A second surprising finding from recent research: bullies do not, in fact, suffer from low self-esteem. Psychologists had long assumed that mean kids were taking out their insecurities on others. No. It turns out that most bullies act like self-satisfied little pricks not because they are tortured by self-doubt, but because they actually are self-satisfied little pricks. Indeed, such is their self-assurance that they create a moral universe in which their swagger and violence becomes the standard by which all others are to be judged; weakness, clumsiness, absentmindedness, or self-righteous whining are not just sins, but provocations that would be wrong to leave unaddressed.
― goole, Friday, 7 August 2015 21:45 (ten years ago)
lacks the detachment required, gonna say classic just to chide him
― irl lol (darraghmac), Friday, 7 August 2015 21:52 (ten years ago)
A huge part of my work in education surrounds bullying, school climate, and and pro-social learning. When I started my work about seven years ago, I had this idea of bullies as a unilaterally aggressive force, and their targets as mostly blameless weirdos who had funky interests, eyeglasses, and awkward humor. I saw bullying/school harassment as a culture of social capital flowing downhill from most privileged to least privileged, with a clear picture of perps and victims. I liked this story because it was the story I'd cast myself a part. As a kid I'd been bullied (like most of ILX, I'm sure) and I liked to believe that I'd been targeted for next-to-no-reason.

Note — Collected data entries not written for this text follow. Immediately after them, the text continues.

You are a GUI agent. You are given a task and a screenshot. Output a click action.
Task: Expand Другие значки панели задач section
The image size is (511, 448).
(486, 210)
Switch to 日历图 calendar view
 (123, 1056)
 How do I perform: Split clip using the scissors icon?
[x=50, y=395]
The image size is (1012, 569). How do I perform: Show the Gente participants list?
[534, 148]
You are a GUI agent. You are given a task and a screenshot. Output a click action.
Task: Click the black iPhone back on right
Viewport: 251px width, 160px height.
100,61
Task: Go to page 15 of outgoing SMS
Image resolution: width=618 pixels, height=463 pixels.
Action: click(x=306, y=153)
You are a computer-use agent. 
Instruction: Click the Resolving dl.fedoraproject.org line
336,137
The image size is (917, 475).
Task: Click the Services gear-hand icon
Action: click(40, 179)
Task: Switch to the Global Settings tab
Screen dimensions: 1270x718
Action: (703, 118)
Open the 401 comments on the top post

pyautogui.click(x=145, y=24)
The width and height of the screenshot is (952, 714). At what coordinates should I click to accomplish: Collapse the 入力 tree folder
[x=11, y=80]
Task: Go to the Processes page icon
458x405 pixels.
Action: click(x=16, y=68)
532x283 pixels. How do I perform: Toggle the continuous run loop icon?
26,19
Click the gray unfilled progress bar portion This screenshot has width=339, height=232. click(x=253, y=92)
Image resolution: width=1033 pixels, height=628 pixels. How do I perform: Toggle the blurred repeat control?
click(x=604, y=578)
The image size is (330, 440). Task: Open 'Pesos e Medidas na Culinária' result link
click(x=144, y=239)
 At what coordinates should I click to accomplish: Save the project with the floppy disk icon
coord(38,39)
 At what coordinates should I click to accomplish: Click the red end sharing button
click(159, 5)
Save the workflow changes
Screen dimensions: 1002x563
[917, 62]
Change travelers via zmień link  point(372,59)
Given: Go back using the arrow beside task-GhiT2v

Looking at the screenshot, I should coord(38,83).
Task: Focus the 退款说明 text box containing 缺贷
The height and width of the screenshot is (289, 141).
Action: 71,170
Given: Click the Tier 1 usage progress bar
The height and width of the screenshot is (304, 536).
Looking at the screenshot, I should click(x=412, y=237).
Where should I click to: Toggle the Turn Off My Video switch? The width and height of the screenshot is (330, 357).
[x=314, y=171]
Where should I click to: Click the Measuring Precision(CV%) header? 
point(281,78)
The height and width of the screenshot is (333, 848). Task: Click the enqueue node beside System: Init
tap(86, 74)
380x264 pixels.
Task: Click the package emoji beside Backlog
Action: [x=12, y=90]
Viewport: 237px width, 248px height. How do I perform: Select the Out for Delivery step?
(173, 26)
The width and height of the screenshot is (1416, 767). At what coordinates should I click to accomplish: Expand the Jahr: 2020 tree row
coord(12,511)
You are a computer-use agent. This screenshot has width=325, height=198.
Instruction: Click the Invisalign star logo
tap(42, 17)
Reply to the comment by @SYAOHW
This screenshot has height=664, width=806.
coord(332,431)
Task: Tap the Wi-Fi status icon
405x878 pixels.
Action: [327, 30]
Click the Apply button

But as I'm learning more about these behaviors I'm coming to understand the culture very differently. Rather than permeating different social groups, most bullying occurs within the same social groups, as clingers-on grapple to gain or maintain status. Two students, both new to a school, are much more likely to harass 'or "bully" each other than they are to be harassed by "bully" kids who are already settled there – even by 'mean' kids. Often, students who report being targeted or express that they are experiencing unilateral bullying are blithe to the fact of their intrusion into a social system they did not realize existed. Or one they don't understand.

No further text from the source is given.